Anegdotka domowa: przed wyjazdem do Alaski cieszyłam się najbardziej na puffiny ( czyli maskonury). Mąż mój chciał najbardziej zobaczyć misie grizzli. Powiedział, że nie nastawia się na wiele, bo \"nasza bajka\" ( czyli to co lubimy oboje najbardziej) to południe Stanów, gdzie za każdym rogiem jest inaczej. I już pierwszego dnia Alaska zmieniła nasze zdanie. Jest niewiarygodnie piękna.
dodane na fotoforum:
ewjo66 2016-07-20
jak mowa i misiach grizzli przypomniał mi się dowcip...co prawda ma wąsy i brodę, ale cały czas mnie śmieszy...
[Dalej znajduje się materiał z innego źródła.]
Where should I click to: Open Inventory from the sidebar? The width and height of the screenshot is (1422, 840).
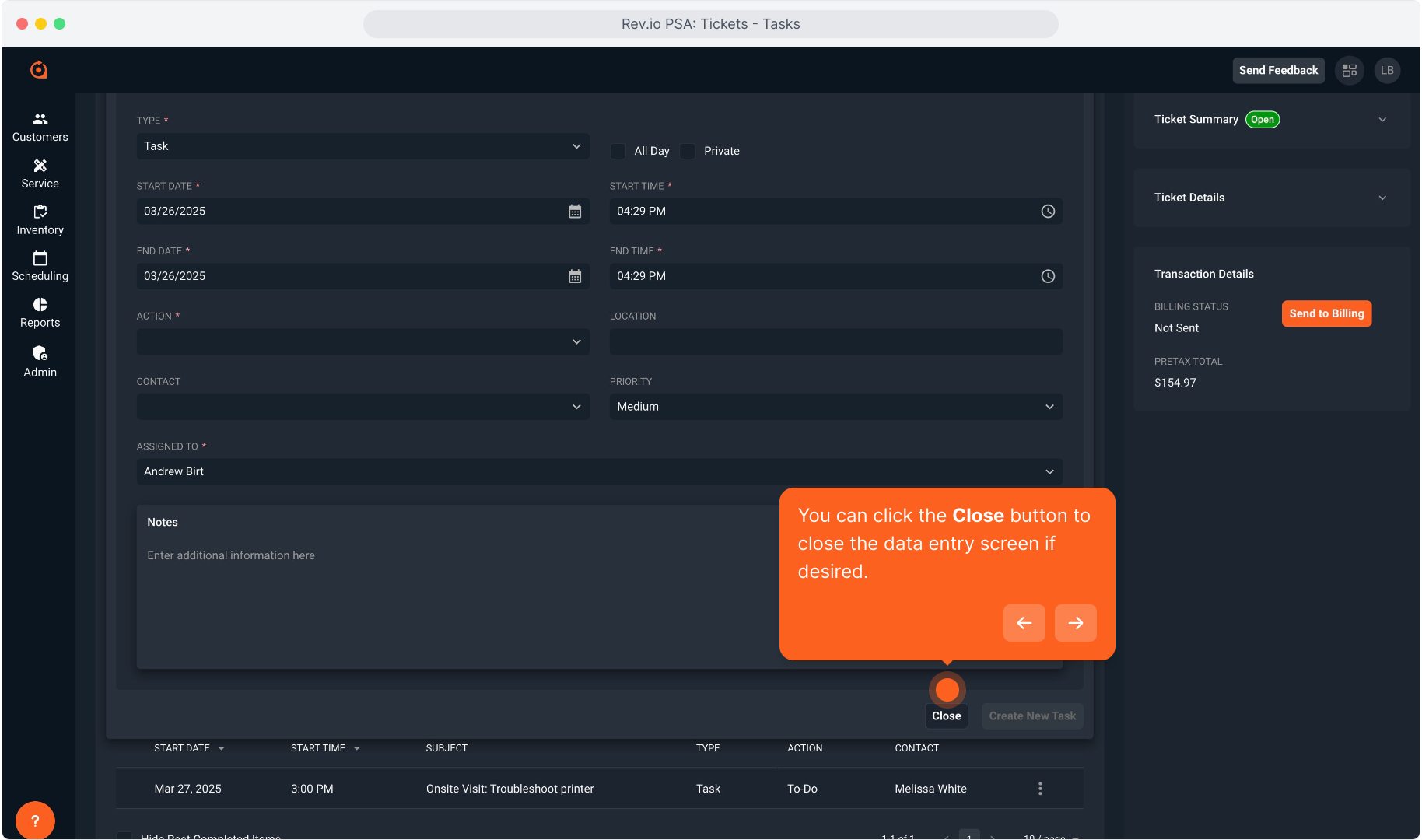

Rosjanie zabili niedźwiedzia i napotkany Amerykanin pyta *grizzli?*...Rosjanie na to *Niet...strielali*...:-)
mariol6 2016-07-21
No, kurczę, faktycznie jest piękna. Choć pewnie zdjęcia nie oddają tego, to i tak widać... :-)
malgo51 2016-07-21
Aniu, pokazujesz wspaniałe miejsca. Oglądam z wielkim zainteresowaniem. Zwiedzasz świat i pewnie spełniasz swoje marzenia:) A kiedy do kraju?